** TEXT **
#####
If I connect two 35 feet cables to the switch, will I effectively have 70 feet?

Thanks,
Joe


----------



## rab-byte (Feb 1, 2011)

It could work but it's something is never do. Simply put splitters aren't meant to extend an HDMI signal. Just because they're powered doesn't mean they will amplify your signal gain. At best I'd give it a maybe. 

Atlona extenders do cost more but you're paying for reliability. They support hdbaset so you only need to power one end and you can inject data or control over the same cat run. Still, if you're pulling wire pull all the wires. 

Just out of curiosity is this a prewire situation or a retrofit? and will you be utilizing a splitter of any kind?


----------



## joelin02 (Jul 18, 2014)

This is a new solution. The idea was to have a control room at the 35 feet mark so I can decide how to route a video source to a display of my choice at the other room. 

That is why I had two 35 feet cables instead of a single 70 foot or greater. That is also why I brought up the idea of an HDMI switch.

Another question, with the cat7 extender, can I put any ethernet switch in between and now use that as a substitute for an HDMI switch (fi there is such a thing)?


----------



## gazoink (Apr 17, 2013)

joelin02 said:


> Quick question, can I use an HDMI switch (since they are powered) to extend the signal?
> 
> An example would be the Portta PET0104MP Mini portable 4 Port HDMI 1x4 Powered Splitter which is available at Amazon.
> 
> ...


HDMI switches don't include any of the circuits required for compensating for long cables. No, it's not a good idea.


----------



## joelin02 (Jul 18, 2014)

I see, thanks.

Can you recommend how to setup an HDMI switch in between two vast distances then?


----------



## rab-byte (Feb 1, 2011)

Could you please run us through your whole system? What are you trying to accomplish, big picture. HDMI splitters can come with their own set of quirks. 

I understand you need a 75' run and it sounds like it's for a second display. If you don't mind give us the master plan and we may be of more help.


----------



## dan711 (Nov 10, 2009)

I 2nd the Atlona hdbaset products mentioned. While slightly higher priced than Monoprice or similar products on Amazon, they seem to be more rugged. I went through 2 types of hdmi extenders/boosters from Mono. Both failed within 30-45 days. CS was great but the products just don't hold up in my experience.

I'm running cat6 up a 8' wall then through 60 feet of attic space and down another 8' wall. One end is connected to an Atlona hdbaset transmitter with a 2' Blue Jeans Cable hdmi cable attached to my pc while the other end is connected to an Atlona hdbaset receiver with a 2' BJC hdmi cable attached to my Onkyo. I get crystal clear audio/video with no problems (going on 6 months).


----------
#####
** TASK PROMPT **
In the HDMI forum thread, within how many days did dan711's two Monoprice HDMI extenders/boosters fail?

** MATERIAL SUPPLIED **
#####
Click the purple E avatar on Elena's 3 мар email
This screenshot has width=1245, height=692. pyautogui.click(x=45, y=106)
#####
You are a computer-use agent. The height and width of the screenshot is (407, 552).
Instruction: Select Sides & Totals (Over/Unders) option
#####
** OUTPUT BELOW **
Within 30–45 days.